(Recorded data)

※ ※ ※

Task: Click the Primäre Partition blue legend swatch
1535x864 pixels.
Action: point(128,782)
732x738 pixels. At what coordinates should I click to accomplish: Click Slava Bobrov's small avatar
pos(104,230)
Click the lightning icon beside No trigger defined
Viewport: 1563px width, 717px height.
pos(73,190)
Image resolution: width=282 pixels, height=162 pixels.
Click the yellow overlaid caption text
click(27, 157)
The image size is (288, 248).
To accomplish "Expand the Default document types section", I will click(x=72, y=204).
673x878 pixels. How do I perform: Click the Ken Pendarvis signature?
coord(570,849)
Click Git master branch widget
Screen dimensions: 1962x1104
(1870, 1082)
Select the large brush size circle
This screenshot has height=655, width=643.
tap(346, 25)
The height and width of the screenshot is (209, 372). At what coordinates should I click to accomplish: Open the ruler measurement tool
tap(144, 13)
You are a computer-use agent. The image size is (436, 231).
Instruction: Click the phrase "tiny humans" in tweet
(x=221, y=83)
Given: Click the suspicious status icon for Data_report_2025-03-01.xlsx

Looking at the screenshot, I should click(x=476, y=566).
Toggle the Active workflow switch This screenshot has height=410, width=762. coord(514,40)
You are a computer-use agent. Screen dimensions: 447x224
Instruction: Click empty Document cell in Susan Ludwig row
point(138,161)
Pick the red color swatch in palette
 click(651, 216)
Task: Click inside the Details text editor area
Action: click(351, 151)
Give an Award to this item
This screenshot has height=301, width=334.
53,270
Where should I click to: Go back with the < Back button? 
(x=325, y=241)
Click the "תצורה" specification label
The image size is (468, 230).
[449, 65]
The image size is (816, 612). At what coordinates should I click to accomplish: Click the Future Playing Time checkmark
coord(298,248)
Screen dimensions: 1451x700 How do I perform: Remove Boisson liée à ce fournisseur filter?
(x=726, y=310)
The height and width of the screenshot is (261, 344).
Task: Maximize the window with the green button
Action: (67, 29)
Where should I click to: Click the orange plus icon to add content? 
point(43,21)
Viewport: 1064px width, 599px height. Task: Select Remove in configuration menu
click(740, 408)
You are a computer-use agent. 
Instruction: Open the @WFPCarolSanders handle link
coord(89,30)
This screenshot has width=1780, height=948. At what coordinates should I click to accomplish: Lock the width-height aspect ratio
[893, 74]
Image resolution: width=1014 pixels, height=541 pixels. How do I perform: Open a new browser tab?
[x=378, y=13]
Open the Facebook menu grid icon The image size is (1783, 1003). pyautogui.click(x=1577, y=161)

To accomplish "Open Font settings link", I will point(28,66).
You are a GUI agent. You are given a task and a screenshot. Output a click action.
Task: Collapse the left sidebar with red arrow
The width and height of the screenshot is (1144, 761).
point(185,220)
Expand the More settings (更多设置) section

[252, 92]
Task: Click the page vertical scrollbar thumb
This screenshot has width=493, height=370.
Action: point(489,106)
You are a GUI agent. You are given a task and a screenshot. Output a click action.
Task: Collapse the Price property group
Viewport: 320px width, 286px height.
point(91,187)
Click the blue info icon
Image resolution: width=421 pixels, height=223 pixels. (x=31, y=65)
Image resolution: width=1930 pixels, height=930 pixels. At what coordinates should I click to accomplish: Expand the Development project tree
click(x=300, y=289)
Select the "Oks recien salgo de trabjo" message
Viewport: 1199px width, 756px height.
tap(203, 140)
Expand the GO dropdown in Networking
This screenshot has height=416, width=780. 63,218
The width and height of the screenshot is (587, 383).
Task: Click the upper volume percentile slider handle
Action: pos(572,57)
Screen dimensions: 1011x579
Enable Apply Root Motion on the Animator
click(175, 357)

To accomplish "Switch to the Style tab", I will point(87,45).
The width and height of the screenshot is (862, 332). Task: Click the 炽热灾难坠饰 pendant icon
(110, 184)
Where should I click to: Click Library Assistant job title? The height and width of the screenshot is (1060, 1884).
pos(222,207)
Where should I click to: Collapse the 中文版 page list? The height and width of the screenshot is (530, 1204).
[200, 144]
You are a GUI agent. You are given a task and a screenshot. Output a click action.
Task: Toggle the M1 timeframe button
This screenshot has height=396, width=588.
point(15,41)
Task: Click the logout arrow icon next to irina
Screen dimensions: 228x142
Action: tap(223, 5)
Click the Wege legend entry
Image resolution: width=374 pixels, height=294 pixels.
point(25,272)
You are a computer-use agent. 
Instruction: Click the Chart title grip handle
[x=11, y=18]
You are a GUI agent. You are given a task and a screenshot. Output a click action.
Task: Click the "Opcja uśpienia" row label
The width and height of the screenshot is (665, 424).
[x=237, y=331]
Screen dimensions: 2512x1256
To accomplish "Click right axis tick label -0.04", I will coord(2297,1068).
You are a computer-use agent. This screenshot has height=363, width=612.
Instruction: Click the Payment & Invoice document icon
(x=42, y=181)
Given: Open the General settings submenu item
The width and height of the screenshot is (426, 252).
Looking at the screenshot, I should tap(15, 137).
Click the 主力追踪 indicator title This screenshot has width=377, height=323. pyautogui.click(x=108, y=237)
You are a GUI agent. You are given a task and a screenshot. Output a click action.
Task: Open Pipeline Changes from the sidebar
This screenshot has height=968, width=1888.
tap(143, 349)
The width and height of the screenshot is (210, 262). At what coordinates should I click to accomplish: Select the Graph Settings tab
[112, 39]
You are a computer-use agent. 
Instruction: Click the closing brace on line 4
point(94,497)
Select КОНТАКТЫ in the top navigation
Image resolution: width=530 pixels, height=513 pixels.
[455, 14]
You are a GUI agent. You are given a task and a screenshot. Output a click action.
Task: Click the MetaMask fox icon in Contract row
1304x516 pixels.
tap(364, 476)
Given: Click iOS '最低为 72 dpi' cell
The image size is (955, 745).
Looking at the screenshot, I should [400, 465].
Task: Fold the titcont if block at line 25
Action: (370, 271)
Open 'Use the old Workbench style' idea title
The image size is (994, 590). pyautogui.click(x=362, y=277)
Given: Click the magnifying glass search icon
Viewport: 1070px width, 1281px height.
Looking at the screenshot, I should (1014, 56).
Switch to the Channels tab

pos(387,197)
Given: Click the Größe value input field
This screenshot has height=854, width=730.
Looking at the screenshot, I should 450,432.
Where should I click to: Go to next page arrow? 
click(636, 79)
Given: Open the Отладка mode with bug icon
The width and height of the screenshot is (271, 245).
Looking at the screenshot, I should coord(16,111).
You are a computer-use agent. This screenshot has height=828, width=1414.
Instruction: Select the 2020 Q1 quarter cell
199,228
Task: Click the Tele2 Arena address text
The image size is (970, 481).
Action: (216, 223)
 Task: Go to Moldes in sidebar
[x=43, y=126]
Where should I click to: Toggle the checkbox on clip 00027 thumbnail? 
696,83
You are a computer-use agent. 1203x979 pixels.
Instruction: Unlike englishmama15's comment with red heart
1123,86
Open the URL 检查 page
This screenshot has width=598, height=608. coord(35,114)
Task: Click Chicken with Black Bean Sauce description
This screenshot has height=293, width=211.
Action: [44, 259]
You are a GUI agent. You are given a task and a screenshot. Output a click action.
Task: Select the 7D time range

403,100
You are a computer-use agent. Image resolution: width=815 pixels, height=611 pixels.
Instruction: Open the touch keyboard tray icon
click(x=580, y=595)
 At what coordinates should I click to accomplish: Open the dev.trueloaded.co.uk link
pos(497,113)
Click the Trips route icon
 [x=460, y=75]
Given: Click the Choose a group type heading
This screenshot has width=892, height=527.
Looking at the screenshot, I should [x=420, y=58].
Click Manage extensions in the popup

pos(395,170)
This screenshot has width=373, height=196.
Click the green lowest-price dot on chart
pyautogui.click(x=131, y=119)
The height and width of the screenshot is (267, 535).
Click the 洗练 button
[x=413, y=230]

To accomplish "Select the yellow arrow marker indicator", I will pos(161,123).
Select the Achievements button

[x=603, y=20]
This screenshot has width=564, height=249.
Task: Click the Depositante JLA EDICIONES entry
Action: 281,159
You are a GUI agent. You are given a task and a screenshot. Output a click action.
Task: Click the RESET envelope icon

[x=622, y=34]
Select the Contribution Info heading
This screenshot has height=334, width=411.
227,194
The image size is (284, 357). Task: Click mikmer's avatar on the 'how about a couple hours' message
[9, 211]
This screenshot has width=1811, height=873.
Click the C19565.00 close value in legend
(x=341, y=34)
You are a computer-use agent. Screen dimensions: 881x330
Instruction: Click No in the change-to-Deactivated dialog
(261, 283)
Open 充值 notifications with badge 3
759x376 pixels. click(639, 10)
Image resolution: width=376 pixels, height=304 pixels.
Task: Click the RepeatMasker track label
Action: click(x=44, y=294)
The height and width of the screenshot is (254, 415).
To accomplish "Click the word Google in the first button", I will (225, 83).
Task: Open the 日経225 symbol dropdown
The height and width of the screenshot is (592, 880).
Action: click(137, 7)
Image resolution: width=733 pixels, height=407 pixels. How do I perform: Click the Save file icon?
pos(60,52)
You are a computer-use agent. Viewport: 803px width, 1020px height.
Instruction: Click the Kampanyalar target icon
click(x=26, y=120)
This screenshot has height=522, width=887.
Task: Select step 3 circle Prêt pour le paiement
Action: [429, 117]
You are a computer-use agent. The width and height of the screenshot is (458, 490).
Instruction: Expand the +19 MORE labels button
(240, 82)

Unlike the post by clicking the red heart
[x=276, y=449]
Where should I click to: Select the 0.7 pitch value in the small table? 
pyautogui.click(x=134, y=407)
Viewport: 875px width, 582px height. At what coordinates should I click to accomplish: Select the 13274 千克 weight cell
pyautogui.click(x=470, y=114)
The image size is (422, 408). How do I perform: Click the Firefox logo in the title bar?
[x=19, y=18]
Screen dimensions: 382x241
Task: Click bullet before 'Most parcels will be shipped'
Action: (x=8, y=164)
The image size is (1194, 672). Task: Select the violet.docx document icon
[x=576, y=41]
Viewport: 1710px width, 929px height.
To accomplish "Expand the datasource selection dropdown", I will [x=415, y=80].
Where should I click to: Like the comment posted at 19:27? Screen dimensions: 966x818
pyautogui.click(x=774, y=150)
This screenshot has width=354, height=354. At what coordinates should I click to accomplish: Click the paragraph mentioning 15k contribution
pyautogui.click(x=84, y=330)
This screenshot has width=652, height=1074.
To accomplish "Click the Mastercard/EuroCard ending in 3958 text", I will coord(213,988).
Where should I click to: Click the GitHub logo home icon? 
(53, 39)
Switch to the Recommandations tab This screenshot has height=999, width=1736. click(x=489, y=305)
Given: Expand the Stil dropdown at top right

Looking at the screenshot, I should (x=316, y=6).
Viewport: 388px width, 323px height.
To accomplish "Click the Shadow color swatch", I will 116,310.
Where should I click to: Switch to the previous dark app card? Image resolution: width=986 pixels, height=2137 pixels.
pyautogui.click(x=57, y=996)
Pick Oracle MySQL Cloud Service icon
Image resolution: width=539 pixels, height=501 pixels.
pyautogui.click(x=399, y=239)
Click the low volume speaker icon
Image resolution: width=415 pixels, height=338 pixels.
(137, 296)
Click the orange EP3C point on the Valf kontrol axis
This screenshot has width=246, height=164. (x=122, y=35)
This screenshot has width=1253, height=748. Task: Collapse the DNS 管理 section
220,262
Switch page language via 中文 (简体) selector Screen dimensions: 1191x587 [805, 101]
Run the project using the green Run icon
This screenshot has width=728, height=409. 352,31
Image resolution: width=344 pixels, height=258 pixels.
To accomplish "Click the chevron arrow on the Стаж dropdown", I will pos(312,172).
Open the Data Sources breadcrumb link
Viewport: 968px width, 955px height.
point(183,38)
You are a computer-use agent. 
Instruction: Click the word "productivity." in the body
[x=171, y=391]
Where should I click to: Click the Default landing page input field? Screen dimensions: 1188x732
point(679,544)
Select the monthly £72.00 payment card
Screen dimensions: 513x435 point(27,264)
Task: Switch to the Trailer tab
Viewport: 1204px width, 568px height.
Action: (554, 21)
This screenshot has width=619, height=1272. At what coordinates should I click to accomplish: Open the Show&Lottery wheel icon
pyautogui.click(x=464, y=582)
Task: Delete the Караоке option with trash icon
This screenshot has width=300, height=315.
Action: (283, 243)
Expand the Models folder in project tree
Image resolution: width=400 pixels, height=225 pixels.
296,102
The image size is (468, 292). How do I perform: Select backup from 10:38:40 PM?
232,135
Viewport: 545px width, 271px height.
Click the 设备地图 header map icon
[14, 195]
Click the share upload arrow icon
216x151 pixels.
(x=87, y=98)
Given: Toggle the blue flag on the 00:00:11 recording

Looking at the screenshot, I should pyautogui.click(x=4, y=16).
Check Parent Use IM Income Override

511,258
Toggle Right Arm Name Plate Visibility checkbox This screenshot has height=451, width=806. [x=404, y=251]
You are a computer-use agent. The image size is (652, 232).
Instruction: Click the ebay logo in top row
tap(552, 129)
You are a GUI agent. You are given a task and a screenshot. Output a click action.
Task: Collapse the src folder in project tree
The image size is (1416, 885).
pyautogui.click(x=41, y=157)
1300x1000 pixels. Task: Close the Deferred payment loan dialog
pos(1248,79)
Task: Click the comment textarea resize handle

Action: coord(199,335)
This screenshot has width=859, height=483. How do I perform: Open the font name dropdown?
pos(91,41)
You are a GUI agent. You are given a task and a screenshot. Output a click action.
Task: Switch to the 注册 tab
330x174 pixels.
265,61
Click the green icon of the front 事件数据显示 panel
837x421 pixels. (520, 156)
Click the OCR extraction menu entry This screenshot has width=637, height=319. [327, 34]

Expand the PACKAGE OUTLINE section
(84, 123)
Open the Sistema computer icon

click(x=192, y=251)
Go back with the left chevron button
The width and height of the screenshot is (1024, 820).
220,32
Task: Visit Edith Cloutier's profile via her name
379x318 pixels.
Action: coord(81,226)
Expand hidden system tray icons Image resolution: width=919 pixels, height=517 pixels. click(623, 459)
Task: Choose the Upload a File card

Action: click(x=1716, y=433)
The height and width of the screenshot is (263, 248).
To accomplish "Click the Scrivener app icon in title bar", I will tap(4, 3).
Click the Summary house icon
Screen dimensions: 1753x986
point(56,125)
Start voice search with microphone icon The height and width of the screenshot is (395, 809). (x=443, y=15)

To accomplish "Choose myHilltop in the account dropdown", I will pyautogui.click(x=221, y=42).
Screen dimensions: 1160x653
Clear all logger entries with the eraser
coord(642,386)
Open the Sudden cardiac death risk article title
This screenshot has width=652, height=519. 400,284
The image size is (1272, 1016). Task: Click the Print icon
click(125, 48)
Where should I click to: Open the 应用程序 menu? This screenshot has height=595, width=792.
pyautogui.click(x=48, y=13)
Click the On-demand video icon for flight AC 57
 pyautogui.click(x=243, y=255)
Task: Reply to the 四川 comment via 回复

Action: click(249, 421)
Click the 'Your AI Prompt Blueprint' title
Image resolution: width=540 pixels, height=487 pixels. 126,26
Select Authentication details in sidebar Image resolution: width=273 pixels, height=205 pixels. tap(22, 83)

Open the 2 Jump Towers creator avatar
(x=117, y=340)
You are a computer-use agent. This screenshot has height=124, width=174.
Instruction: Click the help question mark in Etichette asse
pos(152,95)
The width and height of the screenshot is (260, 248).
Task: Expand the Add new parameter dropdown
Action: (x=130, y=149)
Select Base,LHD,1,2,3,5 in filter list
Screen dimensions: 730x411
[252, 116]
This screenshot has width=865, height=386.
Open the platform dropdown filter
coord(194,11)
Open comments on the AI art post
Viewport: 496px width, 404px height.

※ ※ ※

Instructions to follow =
Put the rows above, from the line containing "Where should I click to: Like" to the line containing "pyautogui.click(x=84, y=330)", into a JSON list of strings with one string per line and no blank lines.

Full answer =
[
  "Where should I click to: Like the comment posted at 19:27? Screen dimensions: 966x818",
  "pyautogui.click(x=774, y=150)",
  "This screenshot has width=354, height=354. At what coordinates should I click to accomplish: Click the paragraph mentioning 15k contribution",
  "pyautogui.click(x=84, y=330)"
]